■ LESETEXT ■
Wie die deutsche Industrie auf die Herausforderungen eines Luftkampfsystems der Zukunft antworten wird, können Sie auf der ILA 2022 entdecken.

Enge Kooperation zwischen Industrie und Militär

Waffensysteme müssen nicht nur entwickelt und produziert werden, sondern über den gesamten Lebenszyklus gewartet, instandgesetzt und auch weiterentwickelt werden. Vor dem Hintergrund einer Nutzungsdauer von 30 Jahren und mehr bei fliegenden Waffensystemen ist die materielle Einsatzbereitschaft der maßgebliche Key Performance Indicator (KPI) für einsatzbereite Streitkräfte 

Die seit knapp 20 Jahren bestehenden Kooperationen zwischen Luftwaffe und Industrie sind beispielgebend für eine Win-Win-Situation im Spannungsbogen von limitierten Ressourcen (Personal, Finanzen) und militärischem Auftrag. Beide Seiten verbindet ein gemeinsames Ziel: Die bestmögliche Einsatzbereitschaft der Streitkräfte zu gewährleisten!

Durch die integrale Einbindung in die Industrieunternehmen erhält sich die Luftwaffe umfassende Fähigkeiten (BEFF), welche sie im Bedarfsfall jederzeit weltweit einsetzen kann, ohne hierbei auf Industrieunterstützung angewiesen zu sein. Für die Industrie ist die Planbarkeit ein entscheidender Faktor. Die Möglichkeit zur langfristigen Auslastungs- und Kapazitätsplanung ist Grundvoraussetzung jeder wirtschaftlichen Betriebsführung.

Geänderte sicherheitspolitische Rahmenbedingungen, budgetäre Engpässe und die Herausforderungen bei der Personalregeneration sowie die zunehmende technologische Komplexität der Systeme bedingen die stetige Weiterentwicklung der Zusammenarbeit zwischen Streitkräften und Industrie. Dies kann nicht nur über Möglichkeiten der Digitalisierung – z.B. über Remote Assistance für die virtuelle Inspektion – realisiert werden, sondern beispielsweise auch über neue Personalmodelle, wie dem Konzept der Industriereserve der Luftwaffe. Hierbei stehen die Arbeitnehmer der für die Luftwaffe relevanten Industrie, die ihre Tätigkeit auch bei sich verändernder Sicherheitslage, dann in Uniform, fortsetzen, im Fokus. Sie sollen im szenarabhängig die vereinbarten Leistungen als Soldat sicherstellen, um die gesicherte Leistungserbringung für die Luftwaffe aufrecht zu erhalten.

■ DATEN ■
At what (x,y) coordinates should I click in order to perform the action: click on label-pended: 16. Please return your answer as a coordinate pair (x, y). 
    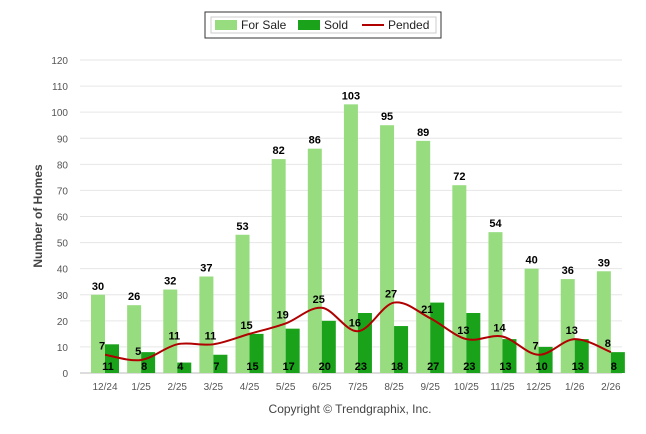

■ MATERIAL ERKUNDEN ■
A: Geben Sie einen Abschnitt aus dem Lesetext wortgetreu aus. Beginnen Sie bei den Worten „Durch die integrale“ und hören Sie nach „jeder wirtschaftlichen Betriebsführung.“ auf.
B: Welche Nutzungsdauer nennt der Lesetext für fliegende Waffensysteme?

■ LÖSUNGEN ■
A:
Durch die integrale Einbindung in die Industrieunternehmen erhält sich die Luftwaffe umfassende Fähigkeiten (BEFF), welche sie im Bedarfsfall jederzeit weltweit einsetzen kann, ohne hierbei auf Industrieunterstützung angewiesen zu sein. Für die Industrie ist die Planbarkeit ein entscheidender Faktor. Die Möglichkeit zur langfristigen Auslastungs- und Kapazitätsplanung ist Grundvoraussetzung jeder wirtschaftlichen Betriebsführung.

B: 30 Jahre und mehr.